Even Niumatalolo’s option-based team held only about five full-padded practices in August 2019, he says. At USC, Clay Helton says the 8-9-8 model is similar to how the Trojans practice now. He expects the changes to put more onus on a staff’s organization and efficiency.
“You’re just going to have to be really productive with the full pad days,” he says. “The helmet days become more schematic and mental. I imagine you’re going to do a lot of throwing—those are your throwing days.”
At Maryland, Mike Locksley is operating camp in a similar fashion to his former boss, Nick Saban, and he says the new rules restricting coaches to 17 practices in shells is not a huge change. However, the elimination of the board drill is.
Nearly every coach who spoke to SI for this story says his team still uses the board drill, in which two players align inches apart in a three-point or four-point stance and then collide. The drill, coaches say, is less about toughness than the bull in the ring and the Oklahoma, two more violent collision drills that many have already abolished.
The board drill is designed to teach the fundamentals of blocking and tackling, they say. Frustration over its impending elimination is clear across the coaching community.
“Board drills are fundamental for O-linemen,” Locksley says. “I don’t know a way around it.”
Even a coach like Freeze says his team, despite never practicing in full pads, relies heavily on the board drill. The drill teaches a player good base and pad level, says Calhoun.
“Somehow, someway you’ve still got to simulate, at the point, the physicality of contact,” he says.
But there are alternate ways to achieve that simulation without conducting the drill, Berry says. Coaches need to move away from the one-on-one collisions and instead need to involve a running back and quarterback in the backfield who are executing a play.
“It doesn’t mean you can’t go one-on-one,” Berry says. “You just need to have a play called. As long as you’re simulating the game, you’re fine.”

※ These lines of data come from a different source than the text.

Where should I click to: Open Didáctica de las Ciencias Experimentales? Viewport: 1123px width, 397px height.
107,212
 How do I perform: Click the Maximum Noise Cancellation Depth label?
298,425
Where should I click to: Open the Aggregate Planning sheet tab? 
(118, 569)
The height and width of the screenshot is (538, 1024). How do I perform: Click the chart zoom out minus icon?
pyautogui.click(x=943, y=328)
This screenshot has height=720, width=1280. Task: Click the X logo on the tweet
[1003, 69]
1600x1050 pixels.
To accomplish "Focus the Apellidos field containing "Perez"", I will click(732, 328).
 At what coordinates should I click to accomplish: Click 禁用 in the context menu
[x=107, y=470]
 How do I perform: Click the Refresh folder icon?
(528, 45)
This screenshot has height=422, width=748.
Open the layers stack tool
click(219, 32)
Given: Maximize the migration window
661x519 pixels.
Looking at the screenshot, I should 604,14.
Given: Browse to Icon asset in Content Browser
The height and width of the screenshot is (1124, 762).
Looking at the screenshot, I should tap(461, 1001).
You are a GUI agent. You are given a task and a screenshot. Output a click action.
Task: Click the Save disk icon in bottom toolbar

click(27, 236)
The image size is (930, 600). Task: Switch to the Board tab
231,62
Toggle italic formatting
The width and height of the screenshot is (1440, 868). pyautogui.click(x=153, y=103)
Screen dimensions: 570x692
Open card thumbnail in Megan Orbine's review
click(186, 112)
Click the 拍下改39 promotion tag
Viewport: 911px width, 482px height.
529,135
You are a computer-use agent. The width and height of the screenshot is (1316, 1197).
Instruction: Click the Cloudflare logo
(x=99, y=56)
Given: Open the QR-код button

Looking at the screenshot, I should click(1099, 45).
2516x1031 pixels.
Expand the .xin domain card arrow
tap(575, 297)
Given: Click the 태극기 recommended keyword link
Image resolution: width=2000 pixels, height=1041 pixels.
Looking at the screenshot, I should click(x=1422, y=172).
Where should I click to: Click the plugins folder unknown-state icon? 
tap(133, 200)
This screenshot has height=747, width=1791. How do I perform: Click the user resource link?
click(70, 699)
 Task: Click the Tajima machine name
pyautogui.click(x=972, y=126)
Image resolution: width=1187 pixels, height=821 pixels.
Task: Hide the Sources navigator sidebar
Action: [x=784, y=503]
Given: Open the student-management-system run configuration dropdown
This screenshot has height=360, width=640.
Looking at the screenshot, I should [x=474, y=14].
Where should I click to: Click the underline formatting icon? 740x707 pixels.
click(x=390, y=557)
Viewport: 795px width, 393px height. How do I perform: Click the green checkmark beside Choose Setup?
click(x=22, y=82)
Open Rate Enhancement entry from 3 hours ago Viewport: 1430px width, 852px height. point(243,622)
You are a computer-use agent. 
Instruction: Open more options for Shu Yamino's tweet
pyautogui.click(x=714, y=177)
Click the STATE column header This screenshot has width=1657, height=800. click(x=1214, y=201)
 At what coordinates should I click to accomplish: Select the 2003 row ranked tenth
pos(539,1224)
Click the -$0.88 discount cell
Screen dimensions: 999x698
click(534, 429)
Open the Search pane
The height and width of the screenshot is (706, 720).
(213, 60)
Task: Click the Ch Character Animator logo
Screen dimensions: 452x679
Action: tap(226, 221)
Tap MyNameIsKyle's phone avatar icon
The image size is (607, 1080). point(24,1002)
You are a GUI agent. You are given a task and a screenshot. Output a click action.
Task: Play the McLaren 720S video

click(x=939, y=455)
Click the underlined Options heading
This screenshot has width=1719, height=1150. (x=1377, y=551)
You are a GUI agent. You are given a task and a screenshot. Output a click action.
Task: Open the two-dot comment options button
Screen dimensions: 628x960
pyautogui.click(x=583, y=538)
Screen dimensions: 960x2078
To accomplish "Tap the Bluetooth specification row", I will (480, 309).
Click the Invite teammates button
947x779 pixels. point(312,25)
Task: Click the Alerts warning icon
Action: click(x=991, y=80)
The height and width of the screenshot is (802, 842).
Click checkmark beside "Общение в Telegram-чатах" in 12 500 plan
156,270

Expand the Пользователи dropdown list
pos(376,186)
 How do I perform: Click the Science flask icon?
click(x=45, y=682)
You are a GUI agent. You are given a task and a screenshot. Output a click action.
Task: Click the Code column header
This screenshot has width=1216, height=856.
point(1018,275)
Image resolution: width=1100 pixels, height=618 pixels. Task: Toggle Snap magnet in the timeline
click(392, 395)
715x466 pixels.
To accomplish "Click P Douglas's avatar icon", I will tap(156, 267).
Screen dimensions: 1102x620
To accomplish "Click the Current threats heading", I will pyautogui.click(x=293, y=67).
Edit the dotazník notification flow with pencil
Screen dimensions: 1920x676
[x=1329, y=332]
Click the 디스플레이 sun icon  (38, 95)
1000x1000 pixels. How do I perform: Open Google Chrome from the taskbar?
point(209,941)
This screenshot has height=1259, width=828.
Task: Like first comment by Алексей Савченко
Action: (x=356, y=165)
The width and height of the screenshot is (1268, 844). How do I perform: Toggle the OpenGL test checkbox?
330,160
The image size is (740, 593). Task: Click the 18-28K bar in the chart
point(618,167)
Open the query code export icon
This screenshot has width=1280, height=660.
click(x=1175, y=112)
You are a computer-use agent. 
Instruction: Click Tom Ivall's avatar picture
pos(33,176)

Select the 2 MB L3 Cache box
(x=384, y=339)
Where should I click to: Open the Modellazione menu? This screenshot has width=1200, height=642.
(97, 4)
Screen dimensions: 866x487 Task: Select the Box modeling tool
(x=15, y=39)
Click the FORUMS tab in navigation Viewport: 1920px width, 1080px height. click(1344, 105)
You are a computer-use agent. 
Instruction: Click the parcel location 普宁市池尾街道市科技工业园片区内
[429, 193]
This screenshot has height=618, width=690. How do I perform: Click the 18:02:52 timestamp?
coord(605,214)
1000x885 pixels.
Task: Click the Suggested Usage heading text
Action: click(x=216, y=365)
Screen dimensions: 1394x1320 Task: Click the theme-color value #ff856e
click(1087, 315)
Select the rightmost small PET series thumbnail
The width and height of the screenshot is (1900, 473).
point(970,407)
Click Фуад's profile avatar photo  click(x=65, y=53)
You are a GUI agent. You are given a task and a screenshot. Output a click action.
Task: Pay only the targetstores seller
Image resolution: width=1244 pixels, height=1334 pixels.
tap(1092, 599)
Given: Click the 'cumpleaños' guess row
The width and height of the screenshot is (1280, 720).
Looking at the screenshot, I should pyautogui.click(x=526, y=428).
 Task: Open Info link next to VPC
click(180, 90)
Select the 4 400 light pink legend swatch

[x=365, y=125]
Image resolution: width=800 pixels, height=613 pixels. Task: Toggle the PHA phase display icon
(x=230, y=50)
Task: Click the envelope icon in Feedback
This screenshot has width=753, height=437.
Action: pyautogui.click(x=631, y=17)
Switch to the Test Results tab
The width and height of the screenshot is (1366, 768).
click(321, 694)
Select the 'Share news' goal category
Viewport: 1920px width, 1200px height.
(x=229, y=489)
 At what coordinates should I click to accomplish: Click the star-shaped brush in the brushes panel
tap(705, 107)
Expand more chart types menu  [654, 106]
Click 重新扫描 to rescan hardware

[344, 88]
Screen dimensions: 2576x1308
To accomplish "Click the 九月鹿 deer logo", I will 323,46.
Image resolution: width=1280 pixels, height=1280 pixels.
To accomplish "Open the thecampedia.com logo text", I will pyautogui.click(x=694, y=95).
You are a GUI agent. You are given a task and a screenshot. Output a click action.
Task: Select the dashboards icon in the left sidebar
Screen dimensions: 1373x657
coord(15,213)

Enforcing these new rules could be a difficult endeavor, says Paul Johnson, the former Georgia Tech coach whose teams excelled at the triple option for decades. He calls the new rules “ridiculous” and believes that diminishing full-padded practices will not reduce contact as much as officials hope.
“If you ever go to practice, they scrimmage in shells and they play full speed in shells,” he says. “Some people are going to go by the rules and some won’t. Who’s going to stand out there and tell Nick Saban you’re over the time limit? The Alabama compliance person? They wouldn’t be there long.”
Lyons believes that a team’s compliance and medical staff, as well as athletes themselves, can enforce the new rules. This past year has shown that players are no longer afraid to speak out about their coaches’ actions.
Would players report their own coach if they tackled full speed in shells or if they conducted the Oklahoma Drill?
“Athletes have avenues to report things,” Lyons says. “Cheaters are going to cheat. If somebody calls into question something, every practice is filmed. It’s up to the institution to look into it. I learned a long time ago you can’t legislate integrity.”
Meanwhile, back at Navy, Niumatalolo says he regrets nothing from his plan last August to abolish contact in the name of safety. The Midshipmen finished 3–7.
“I sacrificed the record of our team for the safety of our team with the information I had,” he says. “I would do the same thing again.”
While coaches bristle about the new camp changes, Niumatalolo expects everyone to adjust. And how about the product on the field? Will September be, for a second year in a row, especially sloppy?
Maybe. But, as the old adage goes, safety first.
“Will it affect the opening few games? Yes, I do think it will negatively affect play,” says Brown, the WVU coach. “Will the common fan notice? I tend to believe probably not.”